TASK DIRECTIONS - Write out the stretch of the Ridgerunners post below from "For you serious" through "fraternity pick-up spiel.", word for word.

SOURCE EXCERPT -
:::::
Bye-bye “Sveta,” Hello ‘Runners
Jason Odd asks if I know of any live Ridgerunners tapes orbiting about out there that he could get ahold of (btw, Jason, let me know something about you so I can share you with the rest of us arcane esotericists).
The Ridgerunners, you may recall, was a Bluegrass band out of Berkeley, Ca, formed in 1962 by singer-mandolin wiz Scott Hambly, banjo player Greg Lasser and YT, Guitarist Country Al Ross (sometimes spelled “Rosenberg”. ) It’s us three that you see in the two cuts here hyping an appearance we made at the Bear’s Lair, Cal’s Student Union which morphed into a cabaret on weekends.
As far as live Ridgerunners tapes go, Jason, the only one I have is of a show that Folk Music/Sociologist Rolf Kahn did on us on KPFK in Berkeley, also in ’62. The fidelity sux, but the passion and spirit are there, as evidenced-and I hope most of you agree-by this treatment of the Bill Monroe chestnut, Molly and Tenbrooks. It takes a short time to load, but it’s worth the wait.
For you serious collectors I prob. could make the whole half-hour show available to you, tho’ not for free. Ditto a show with Scott playing mandolin and singing with the Kentucky Colonels, same era. But for now, take a listen to Scott’s vocal here, on Molly. The banjo pickin’ ain’t too shabby, either. Remember, this is 1962, and the personnel are three college dweebs who prob. thought the Mason-Dixon Line was a fraternity pick-up spiel.
:::::
Document and screenshot pointing entries
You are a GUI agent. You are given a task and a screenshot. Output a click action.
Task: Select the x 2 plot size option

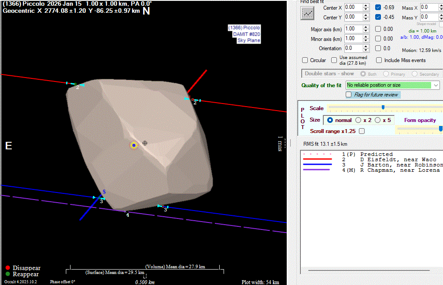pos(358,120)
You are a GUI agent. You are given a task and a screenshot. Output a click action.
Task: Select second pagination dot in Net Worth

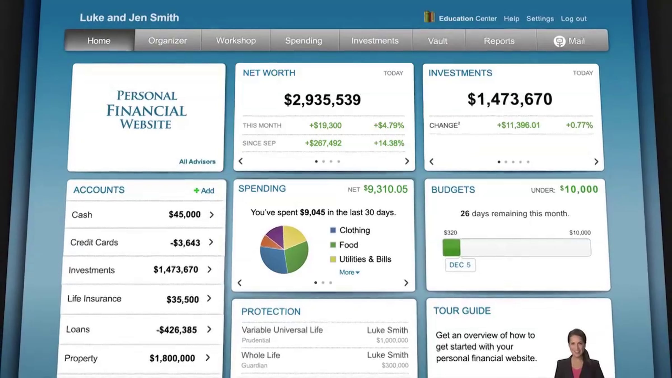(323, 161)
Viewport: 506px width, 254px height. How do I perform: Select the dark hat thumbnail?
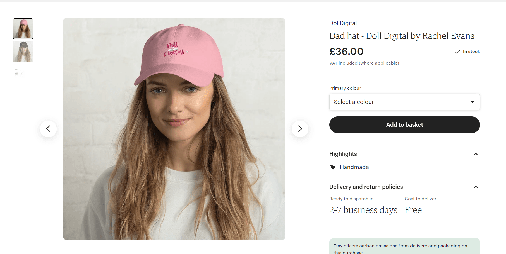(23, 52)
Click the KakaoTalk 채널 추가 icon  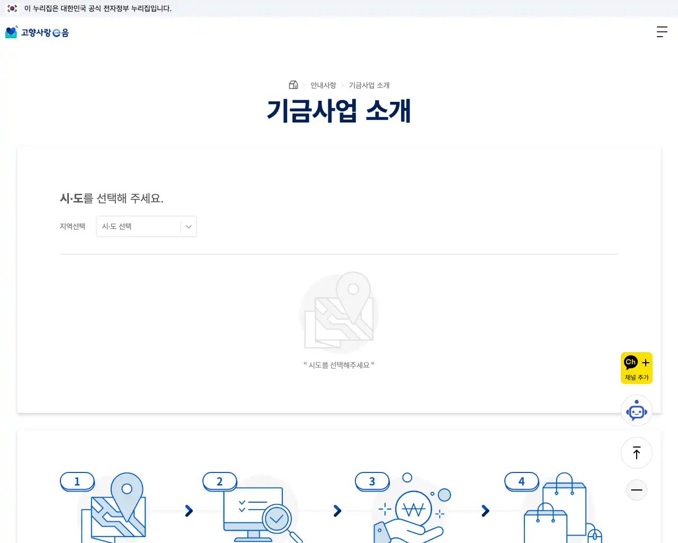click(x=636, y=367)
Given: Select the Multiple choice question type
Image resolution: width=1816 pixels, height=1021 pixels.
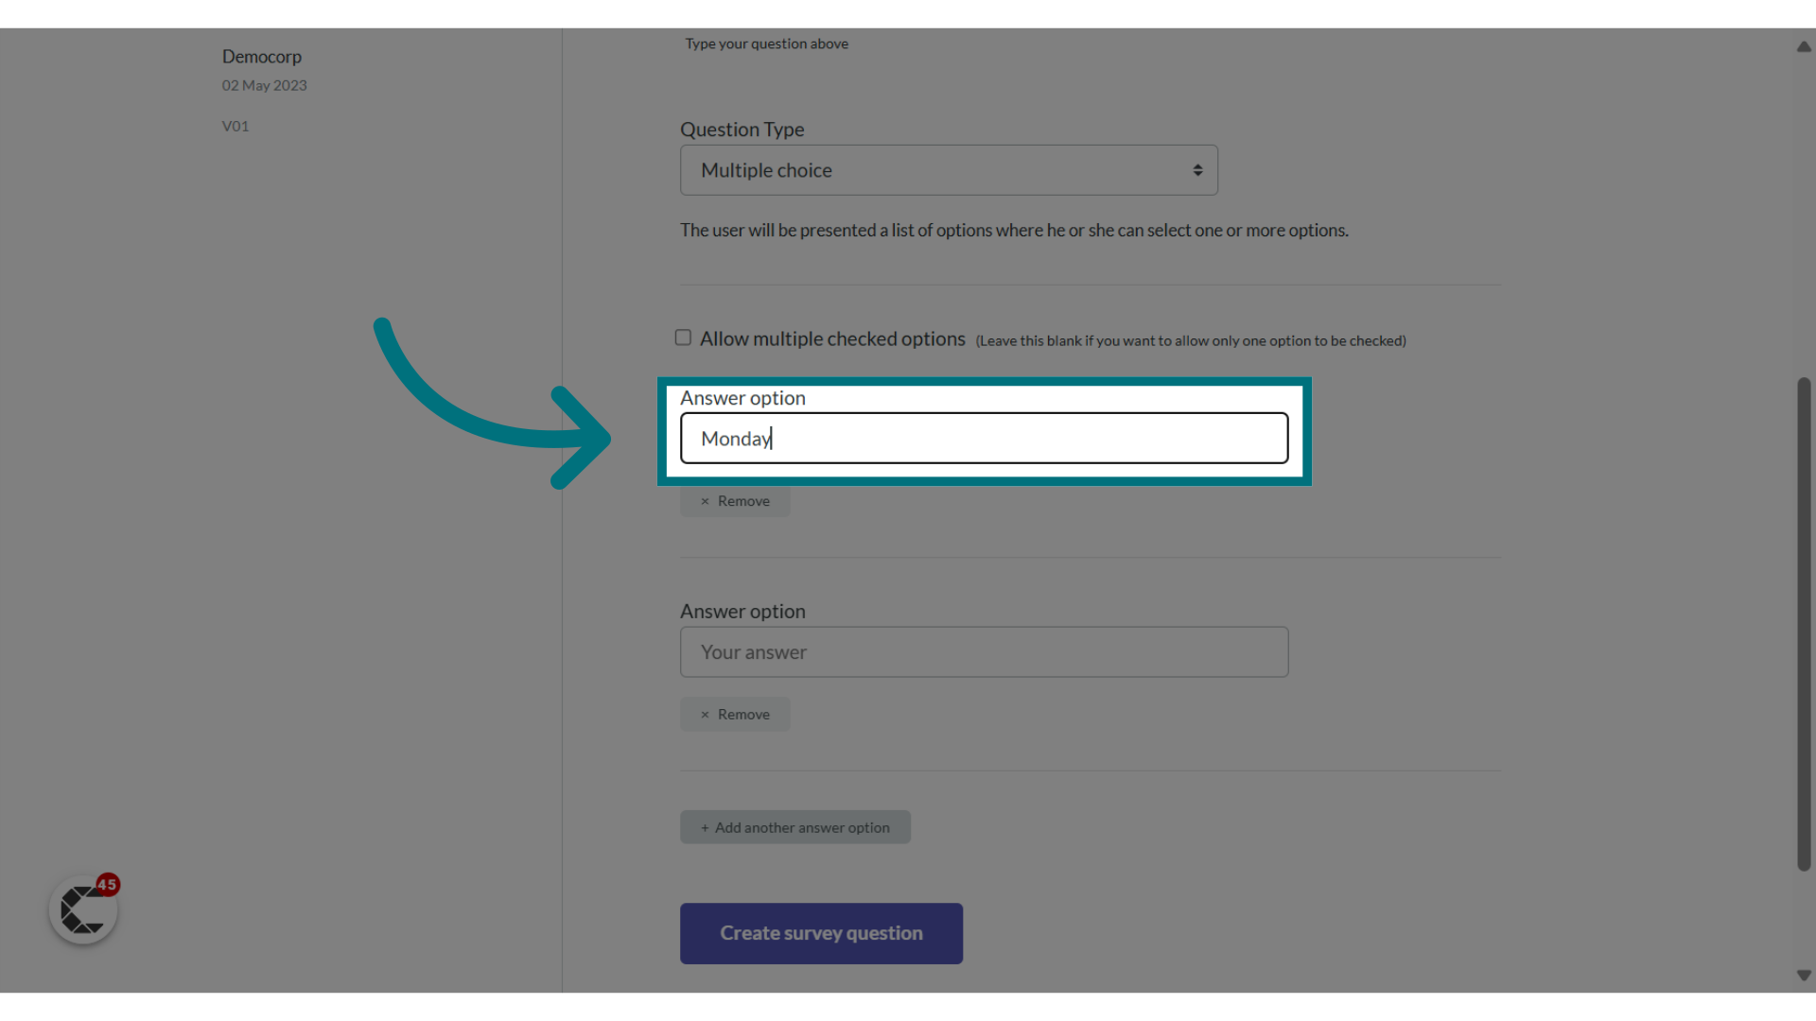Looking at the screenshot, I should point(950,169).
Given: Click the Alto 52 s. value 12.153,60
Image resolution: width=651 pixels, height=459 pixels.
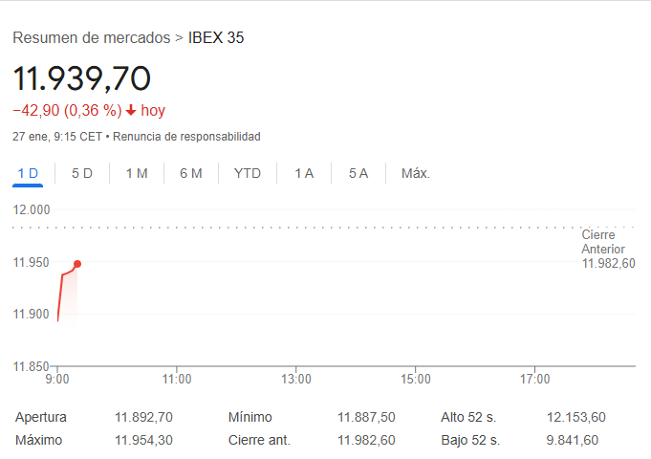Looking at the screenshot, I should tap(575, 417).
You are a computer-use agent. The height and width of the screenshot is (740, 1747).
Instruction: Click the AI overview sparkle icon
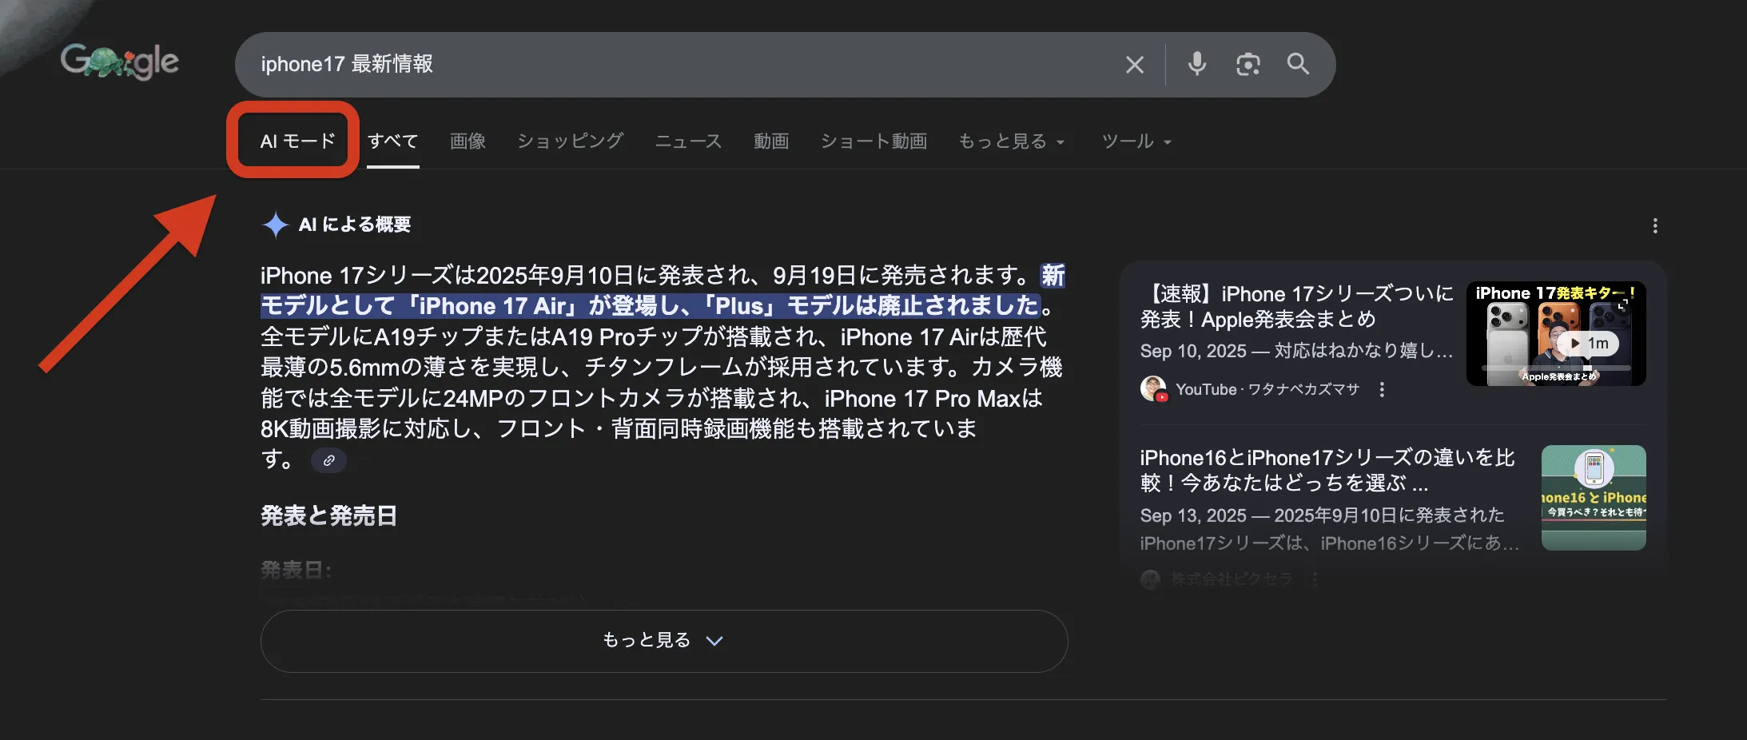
:::::
COMPLETE OUTPUT -
For you serious collectors I prob. could make the whole half-hour show available to you, tho’ not for free. Ditto a show with Scott playing mandolin and singing with the Kentucky Colonels, same era. But for now, take a listen to Scott’s vocal here, on Molly. The banjo pickin’ ain’t too shabby, either. Remember, this is 1962, and the personnel are three college dweebs who prob. thought the Mason-Dixon Line was a fraternity pick-up spiel.